12-09-2025 07:20 PM
I am on Databricks Run Time LTE 14.3 Spark 3.5.0 Scala 2.12 and mongodb-spark-connector_2.12:10.2.0.
Trying to connect to Document DB using the connector and all I get is a connection timeout. I tried using PyMongo, which works as expected and I can read from the db. I have a CA_File that I'm passing as an argument and it's stored in Unity Catalog.
Code:
CONNECTION_URI = f"mongodb://{USERNAME}:{PASSWORD}@{ENDPOINT}:27017/{DATABASE_NAME}?replicaSet=rs0&readPreference=secondaryPreferred"

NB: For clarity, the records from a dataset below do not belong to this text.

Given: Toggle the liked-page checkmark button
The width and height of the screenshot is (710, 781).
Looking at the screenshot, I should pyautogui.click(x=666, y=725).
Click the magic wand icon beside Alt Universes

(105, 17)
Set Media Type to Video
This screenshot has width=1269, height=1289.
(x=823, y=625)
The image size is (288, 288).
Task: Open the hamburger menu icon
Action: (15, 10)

df = spark.read.format("mongodb") \
.option("spark.mongodb.read.connection.uri", CONNECTION_URI) \
.option("collection", COLLECTION) \
.option("ssl", "true") \
.option("ssl.CAFile", DBFS_CA_FILE) \
.option("ssl.enabledProtocols", "TLSv1.2") \
.load()Connector error:
SparkConnectGrpcException: (com.mongodb.MongoTimeoutException) Timed out after 30000 ms while waiting for a server that matches com.mongodb.client.internal.MongoClientDelegate. Client view of state is {type=REPLICA_SET, servers=[{address=<endpoint>, type=UNKNOWN, state=CONNECTING, exception={com.mongodb.MongoSocketReadTimeoutException: Timeout while receiving message}, caused by {java.net.SocketTimeoutException: Read timed out}}]
2 weeks ago
If PyMongo works but the Spark connector times out, the issue is almost always JVM TLS configuration or executor-level network access, not credentials or the database itself.
TLS handling (most common cause):
The MongoDB Spark connector runs on the JVM and does not handle CA PEM files the same way as PyMongo. Use a JVM truststore (JKS or PKCS12) instead of ssl.CAFile, and configure it via JVM options for both driver and executors.
Executor connectivity:
PyMongo usually tests connectivity from the driver only. Spark reads from executors, so confirm that all worker nodes can reach the DocumentDB endpoint on port 27017 (security groups, routes, DNS).
Enable TLS via URI:
Set TLS explicitly in the connection string (e.g. tls=true) rather than relying on connector options.
DocumentDB compatibility:
Add retryWrites=false to the connection string to align with Amazon DocumentDB limitations.
a week ago
Hello @bianca_unifeye,
I was able to solve this issue by adding a JVM truststore. But it involved modifying the default Java cacert and appending the custom cert to the default cacert. I followed this KB article for How to import a custom CA certificate - Databricks. Thanks for the response!
a week ago
Glad I was able to help!
2 weeks ago
Hi @rijin-thomas - Can you please allow the CIDR block for databricks account VPC from aws document db sg ( Executor connectivity stated by@bianca_unifeye ) .